### EXCERPT TO READ
"""

I spent most of my 20s chasing after love.
After the wrong people who I was convinced was good for me. The relationship that was slipping out of my grasp yet I couldn’t let go. The mindset that I wasn’t enough until I had love wrapped around my finger.
If I wasn’t in a relationship, I would expand all my focus and energy into getting into one. There was the chase, the falling, and falling into pieces. Life was tiring and unhappy. I lived in perpetual fear of heartbreak and I became cynical about how mechanical and fickle love was.
I thought chasing was proactive and I was taking control of my life by going after what I want. I thought chasing someone was romantic because I was staying true to my feeling and getting them to fall for me. I thought by chasing them, it would eventually get me what I wanted and I would get the happy ending I deserve.
However, all it did was push me from the right people because I was too busy chasing the wrong ones. All that happened was me being too obsessed with finding love to appreciate the other blessings in my life. All that resulted was me ending up in short-lived relationship that couldn’t last because I was too blinded by how I couldn’t be alone.

"""

### DATA TO EXAMINE

"""

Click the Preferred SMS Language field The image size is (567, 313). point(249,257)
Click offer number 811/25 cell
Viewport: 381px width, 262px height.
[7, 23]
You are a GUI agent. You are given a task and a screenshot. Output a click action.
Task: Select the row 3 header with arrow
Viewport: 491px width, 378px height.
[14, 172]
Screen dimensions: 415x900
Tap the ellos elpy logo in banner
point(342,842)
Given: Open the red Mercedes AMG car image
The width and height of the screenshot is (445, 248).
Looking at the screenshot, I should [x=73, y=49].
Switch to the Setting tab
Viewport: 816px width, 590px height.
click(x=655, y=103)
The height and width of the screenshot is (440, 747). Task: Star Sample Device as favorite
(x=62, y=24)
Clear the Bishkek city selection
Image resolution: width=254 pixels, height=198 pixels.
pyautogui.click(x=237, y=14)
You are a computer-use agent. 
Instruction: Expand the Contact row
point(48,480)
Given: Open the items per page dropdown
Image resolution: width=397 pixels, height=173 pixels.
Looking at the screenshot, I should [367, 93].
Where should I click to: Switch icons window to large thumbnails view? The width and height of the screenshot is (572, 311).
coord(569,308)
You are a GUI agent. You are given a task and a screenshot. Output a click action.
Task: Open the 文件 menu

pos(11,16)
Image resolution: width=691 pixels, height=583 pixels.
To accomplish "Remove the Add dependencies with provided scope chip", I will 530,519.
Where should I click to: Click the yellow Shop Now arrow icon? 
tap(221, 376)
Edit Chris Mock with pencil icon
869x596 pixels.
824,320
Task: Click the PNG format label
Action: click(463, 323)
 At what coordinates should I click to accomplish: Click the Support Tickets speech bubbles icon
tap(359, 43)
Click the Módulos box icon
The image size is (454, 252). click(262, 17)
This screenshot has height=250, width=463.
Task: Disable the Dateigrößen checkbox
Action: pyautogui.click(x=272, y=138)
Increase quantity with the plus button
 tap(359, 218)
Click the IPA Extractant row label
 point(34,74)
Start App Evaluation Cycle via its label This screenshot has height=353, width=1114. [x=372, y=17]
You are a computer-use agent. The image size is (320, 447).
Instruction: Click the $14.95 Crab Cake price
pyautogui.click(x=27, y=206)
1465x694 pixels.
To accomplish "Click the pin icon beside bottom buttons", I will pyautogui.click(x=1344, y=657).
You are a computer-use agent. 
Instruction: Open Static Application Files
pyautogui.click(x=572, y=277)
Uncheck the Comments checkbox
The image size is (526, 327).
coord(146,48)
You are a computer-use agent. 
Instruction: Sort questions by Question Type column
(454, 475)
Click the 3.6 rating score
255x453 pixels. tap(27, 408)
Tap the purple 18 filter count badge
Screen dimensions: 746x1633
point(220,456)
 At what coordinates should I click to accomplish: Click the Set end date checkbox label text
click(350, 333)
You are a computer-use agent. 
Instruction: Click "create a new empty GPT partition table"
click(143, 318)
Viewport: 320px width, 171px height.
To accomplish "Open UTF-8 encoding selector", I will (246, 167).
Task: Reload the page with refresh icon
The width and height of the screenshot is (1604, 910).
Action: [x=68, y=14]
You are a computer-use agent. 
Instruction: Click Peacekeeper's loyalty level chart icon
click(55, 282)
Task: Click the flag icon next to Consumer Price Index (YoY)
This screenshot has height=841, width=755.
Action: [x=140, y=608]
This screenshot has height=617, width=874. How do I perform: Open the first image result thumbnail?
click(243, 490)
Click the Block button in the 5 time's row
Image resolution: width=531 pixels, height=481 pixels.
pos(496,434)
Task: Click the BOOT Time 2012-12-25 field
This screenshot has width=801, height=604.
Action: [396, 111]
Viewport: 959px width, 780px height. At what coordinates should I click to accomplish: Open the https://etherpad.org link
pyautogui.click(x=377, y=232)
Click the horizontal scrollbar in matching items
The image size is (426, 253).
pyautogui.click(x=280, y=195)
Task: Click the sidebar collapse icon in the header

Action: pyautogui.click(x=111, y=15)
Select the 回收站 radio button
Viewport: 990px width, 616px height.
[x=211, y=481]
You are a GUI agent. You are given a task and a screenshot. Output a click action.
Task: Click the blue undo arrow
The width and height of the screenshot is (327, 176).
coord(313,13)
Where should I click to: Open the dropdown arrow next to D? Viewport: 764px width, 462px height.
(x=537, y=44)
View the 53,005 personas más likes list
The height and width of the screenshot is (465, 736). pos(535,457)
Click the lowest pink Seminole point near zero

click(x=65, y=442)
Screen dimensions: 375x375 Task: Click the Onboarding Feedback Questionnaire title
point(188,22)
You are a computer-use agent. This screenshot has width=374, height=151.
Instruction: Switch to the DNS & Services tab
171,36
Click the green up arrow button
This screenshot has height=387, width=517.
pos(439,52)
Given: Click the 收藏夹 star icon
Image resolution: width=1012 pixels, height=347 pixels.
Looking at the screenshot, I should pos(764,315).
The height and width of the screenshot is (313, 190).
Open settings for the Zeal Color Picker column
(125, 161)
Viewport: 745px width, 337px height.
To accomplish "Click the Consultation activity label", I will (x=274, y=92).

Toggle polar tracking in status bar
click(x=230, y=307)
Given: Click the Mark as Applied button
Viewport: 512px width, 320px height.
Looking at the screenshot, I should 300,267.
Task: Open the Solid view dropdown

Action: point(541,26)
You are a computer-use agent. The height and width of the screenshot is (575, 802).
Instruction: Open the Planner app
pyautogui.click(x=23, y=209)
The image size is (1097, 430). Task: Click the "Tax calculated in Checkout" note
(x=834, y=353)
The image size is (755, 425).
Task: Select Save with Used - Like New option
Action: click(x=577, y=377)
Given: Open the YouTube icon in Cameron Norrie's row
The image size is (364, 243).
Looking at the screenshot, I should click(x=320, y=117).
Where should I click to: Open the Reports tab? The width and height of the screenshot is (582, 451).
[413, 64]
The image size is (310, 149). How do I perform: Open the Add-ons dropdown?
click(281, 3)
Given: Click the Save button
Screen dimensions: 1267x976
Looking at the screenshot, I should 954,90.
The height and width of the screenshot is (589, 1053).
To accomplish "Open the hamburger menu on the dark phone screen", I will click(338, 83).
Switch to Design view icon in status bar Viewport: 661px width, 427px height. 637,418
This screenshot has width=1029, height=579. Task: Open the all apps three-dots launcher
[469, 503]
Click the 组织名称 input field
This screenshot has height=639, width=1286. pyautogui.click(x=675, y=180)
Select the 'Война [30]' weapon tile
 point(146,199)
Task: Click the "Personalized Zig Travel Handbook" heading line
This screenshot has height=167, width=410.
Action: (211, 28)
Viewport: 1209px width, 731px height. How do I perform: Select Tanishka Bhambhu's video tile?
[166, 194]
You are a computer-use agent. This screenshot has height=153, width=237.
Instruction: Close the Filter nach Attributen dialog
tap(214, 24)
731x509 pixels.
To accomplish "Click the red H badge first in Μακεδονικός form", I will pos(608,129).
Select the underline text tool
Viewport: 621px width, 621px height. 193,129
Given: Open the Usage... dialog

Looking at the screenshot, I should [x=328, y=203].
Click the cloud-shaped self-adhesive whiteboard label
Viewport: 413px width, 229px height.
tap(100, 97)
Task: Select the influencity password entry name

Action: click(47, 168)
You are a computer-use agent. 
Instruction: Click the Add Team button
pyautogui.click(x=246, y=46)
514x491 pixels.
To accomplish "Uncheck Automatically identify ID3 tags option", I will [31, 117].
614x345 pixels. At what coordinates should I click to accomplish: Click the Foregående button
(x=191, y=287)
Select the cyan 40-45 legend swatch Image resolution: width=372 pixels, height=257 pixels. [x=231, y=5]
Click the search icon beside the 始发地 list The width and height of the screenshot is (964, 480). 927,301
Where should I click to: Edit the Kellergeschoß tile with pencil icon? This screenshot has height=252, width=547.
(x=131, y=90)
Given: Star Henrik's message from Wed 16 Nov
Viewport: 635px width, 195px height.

"""

### PROBLEM 1
Reproduce the passage about chasing love word for word, starting with "If I wasn’t" and going on through "ending I deserve.".
### PROBLEM 2
List every sentence in the passage about chasing love that begins with the words "I thought".

### ANSWER AREA 1
If I wasn’t in a relationship, I would expand all my focus and energy into getting into one. There was the chase, the falling, and falling into pieces. Life was tiring and unhappy. I lived in perpetual fear of heartbreak and I became cynical about how mechanical and fickle love was.
I thought chasing was proactive and I was taking control of my life by going after what I want. I thought chasing someone was romantic because I was staying true to my feeling and getting them to fall for me. I thought by chasing them, it would eventually get me what I wanted and I would get the happy ending I deserve.

### ANSWER AREA 2
1. I thought chasing was proactive and I was taking control of my life by going after what I want.
2. I thought chasing someone was romantic because I was staying true to my feeling and getting them to fall for me.
3. I thought by chasing them, it would eventually get me what I wanted and I would get the happy ending I deserve.